There's no mistaking, however, that the professional quality of what's on the screen is better than what was previously on channel 15. "My husband and I watch ME TV all the time," says Elaine Garza, the head of marketing for Spin and Vibe magazines, who recently moved to Austin from New York. "There's nothing like it anywhere else. You can't see, for instance, a Kathleen Edwards video in New York City."

With iTunes now selling downloads of videos for $1.99 each, the three-minute music clip, which peaked in the '80s with MTV, is having a return.

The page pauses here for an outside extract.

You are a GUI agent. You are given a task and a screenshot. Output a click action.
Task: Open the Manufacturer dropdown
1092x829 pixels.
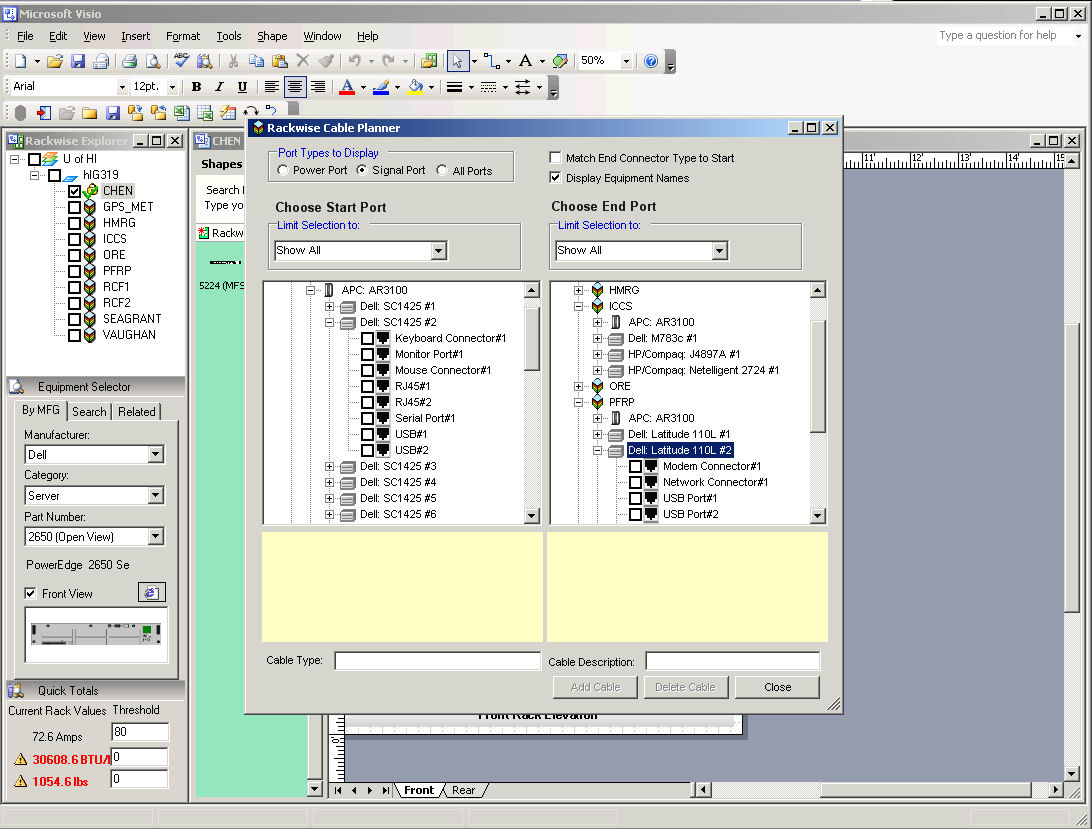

"The timing (to launch ME TV) couldn't be better," says Connor, who sees ME on the cutting edge of a national video boom. But the channel doesn't come cheap, with Wodlinger putting the startup costs "in the millions." Time Warner helped by investing an undisclosed amount of money for 15 percent equity of ME TV. An investment group led by Dell chief technical officer Kevin Kettler will eventually own 50 percent of ME TV, Wodlinger says.

"They're big music fans who want to help local musicians," she says, "but they're also businessmen who see this as a good investment." Wodlinger plans to hire a sales staff later this month to sell commercial time, a venture that failed in 1998 when veteran TV producer Rick Melchior persuaded the City Council to go with his proposal to make AMN self-sufficient, and even profitable, by selling commercials. In Melchior's first year, AMN's expenses were $788,000 and the station brought in only $75,000 in advertising.

Memories of Melchior, whose programs "Fly," "rock.alt" and "What's the Cover?" were predecessors to the current "Smash," "Red River Rocks" and "Tex-Mix," no doubt created much of the cynicism that greeted Wodlinger's takeover. Like Melchior, who co-founded the Video Music Channel in Atlanta in 1982, Wodlinger is an Austin outsider with big ideas. But where Melchior's ultimate goal was to produce shows that could be syndicated nationally, Wodlinger wants not only to sell the station's programming internationally, but to establish the concept of regional music TV channels, for which ME could provide much of the content.

To that end, the charter veejays of ME TV are the best salespeople. "For a rookie group, they've all made the grade," says Wodlinger, who's assembled on-air talent for her two previous music channels. "Usually one or two don't pan out, but there's not a weak one in this bunch." And they're getting better, producer Shane Stanfield says. "In the early going, a break might take 18 to 20 takes (to get it right)," he says, "but now we're down to one or two."

Do they see themselves as the Martha Quinns and Mark Goodmans and Nina Blackwoods of Austin?

"Who?" asks Castillo. "You have to understand that MTV was born before most of us were. We don't think about ourselves (that way) because we have no idea what it was like."